= The problem =
All of the data is to be written out again exactly, without the pictures.

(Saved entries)
=-=-=

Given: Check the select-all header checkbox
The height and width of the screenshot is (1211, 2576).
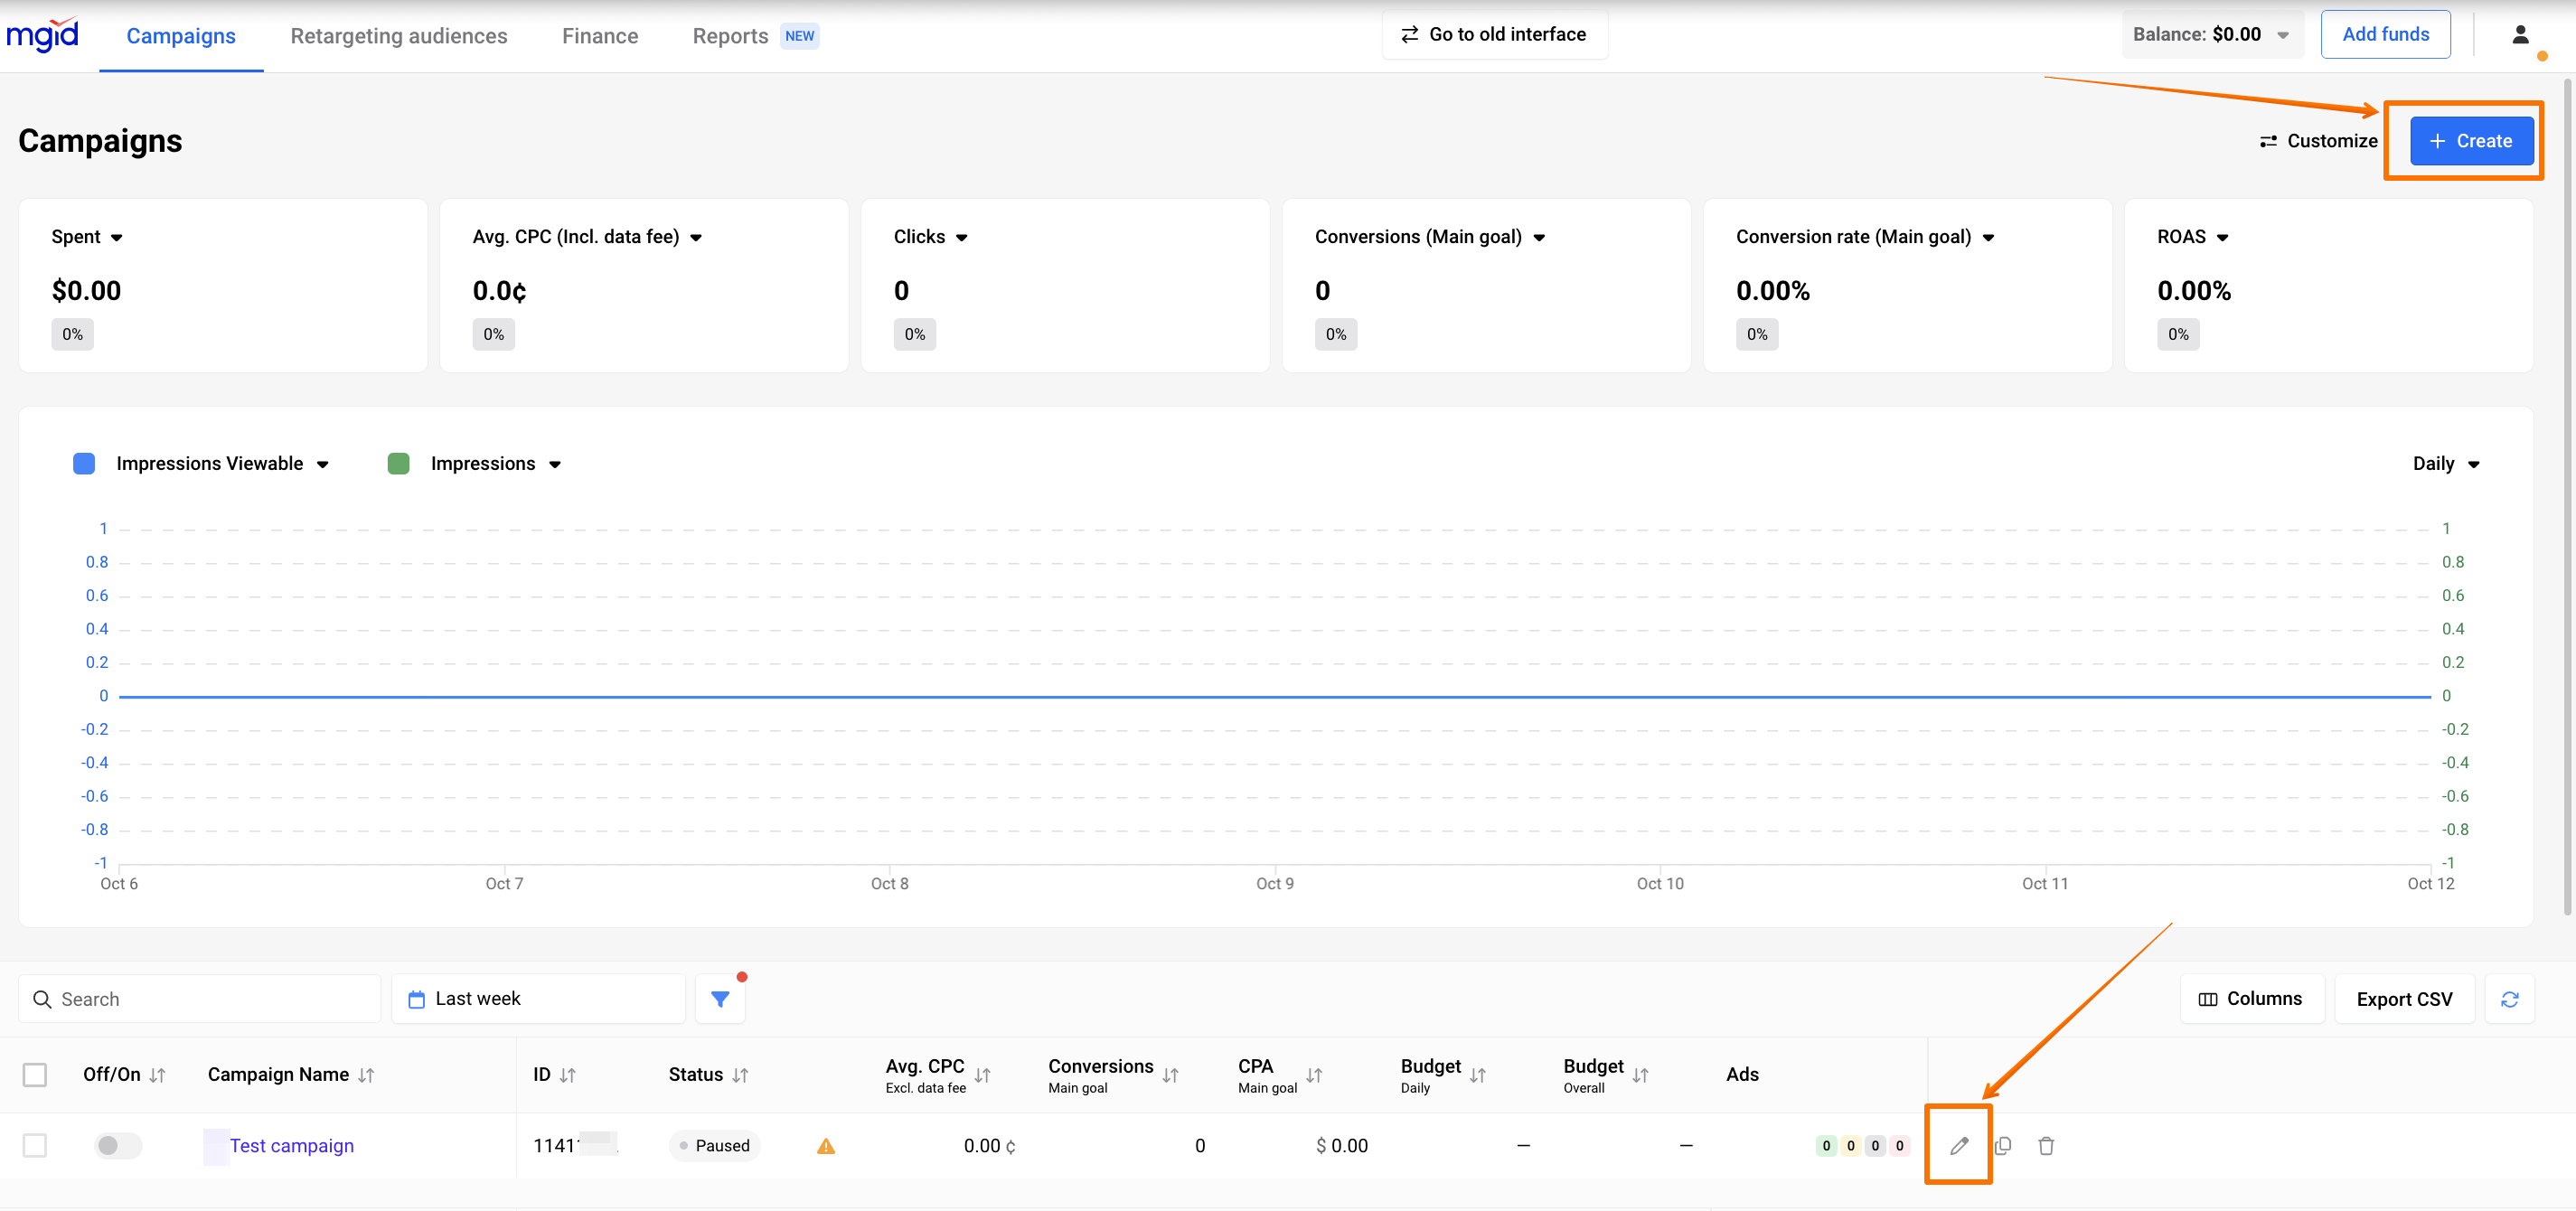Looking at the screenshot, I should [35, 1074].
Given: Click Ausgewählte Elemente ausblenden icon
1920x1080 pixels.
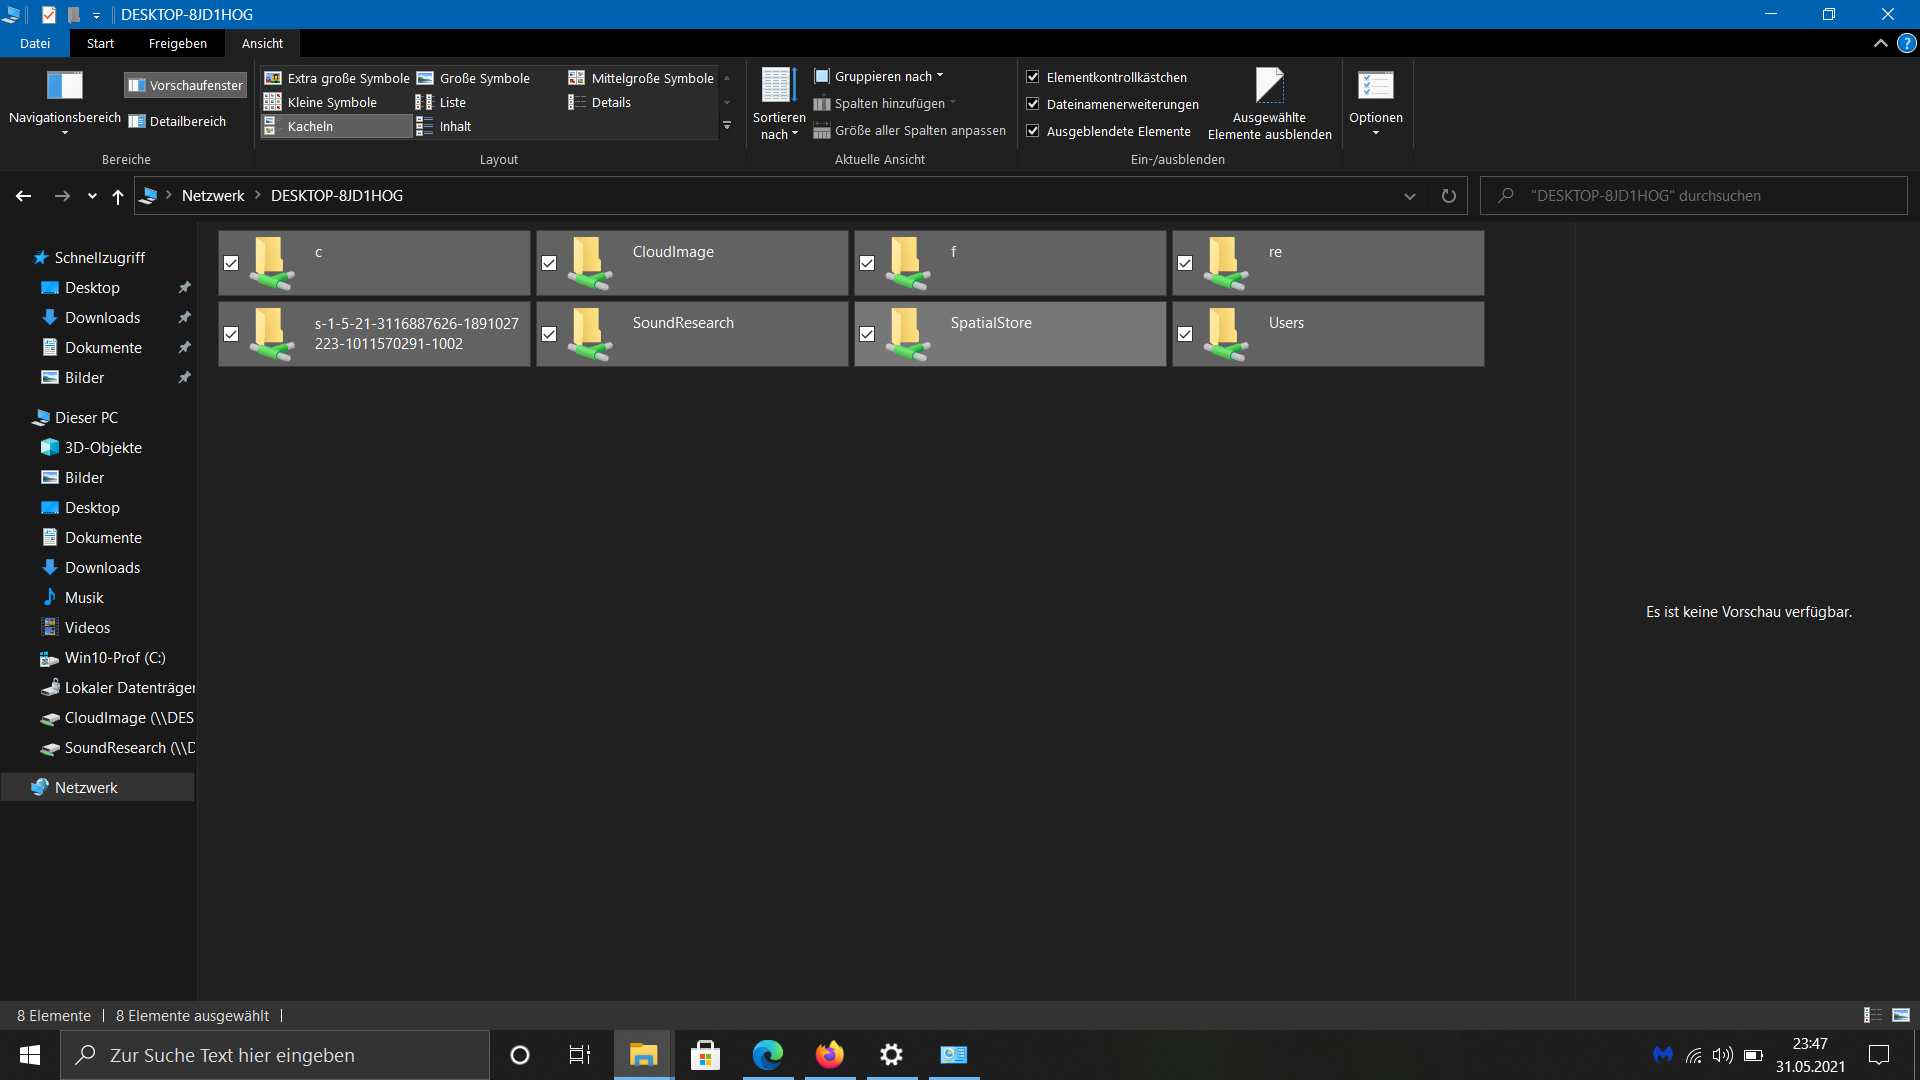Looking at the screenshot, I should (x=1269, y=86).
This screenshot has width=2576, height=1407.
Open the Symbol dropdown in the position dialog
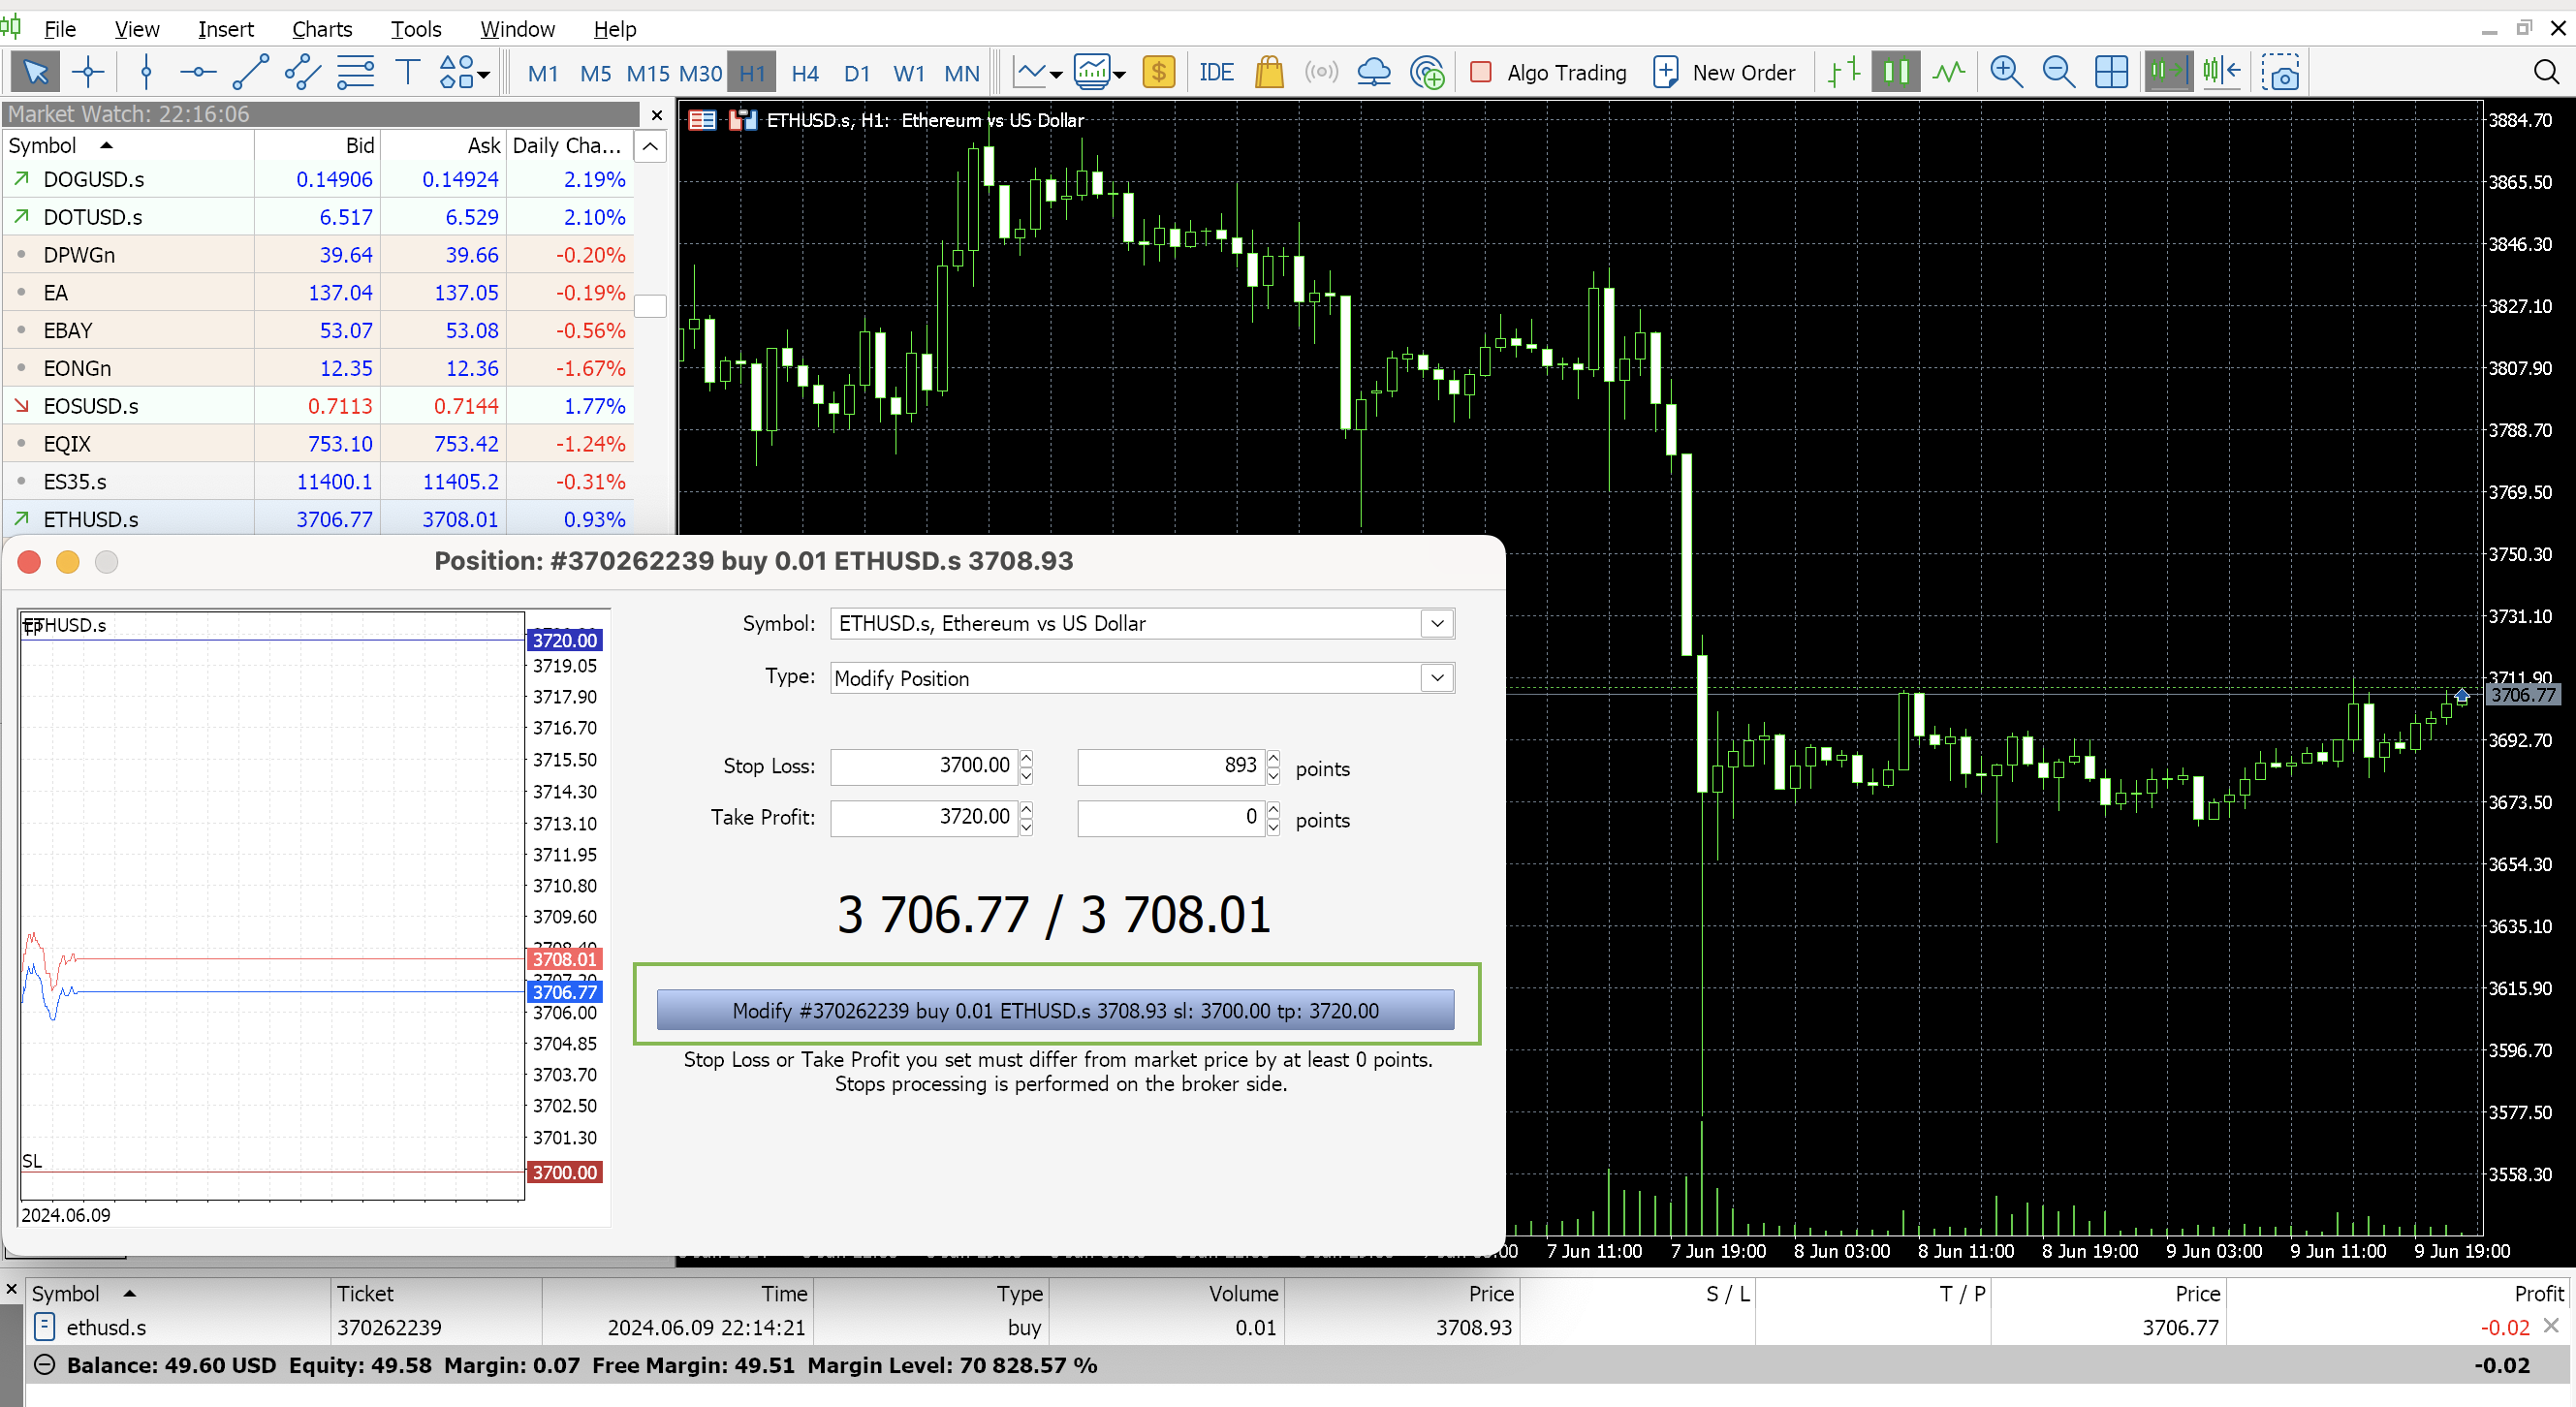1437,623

=-=-=

= Result of this task =
Given: Check the select-all header checkbox
The height and width of the screenshot is (1211, 2576).
Looking at the screenshot, I should [35, 1074].
Given: Click Ausgewählte Elemente ausblenden icon
1920x1080 pixels.
Looking at the screenshot, I should (x=1269, y=86).
This screenshot has width=2576, height=1407.
Open the Symbol dropdown in the position dialog
1437,623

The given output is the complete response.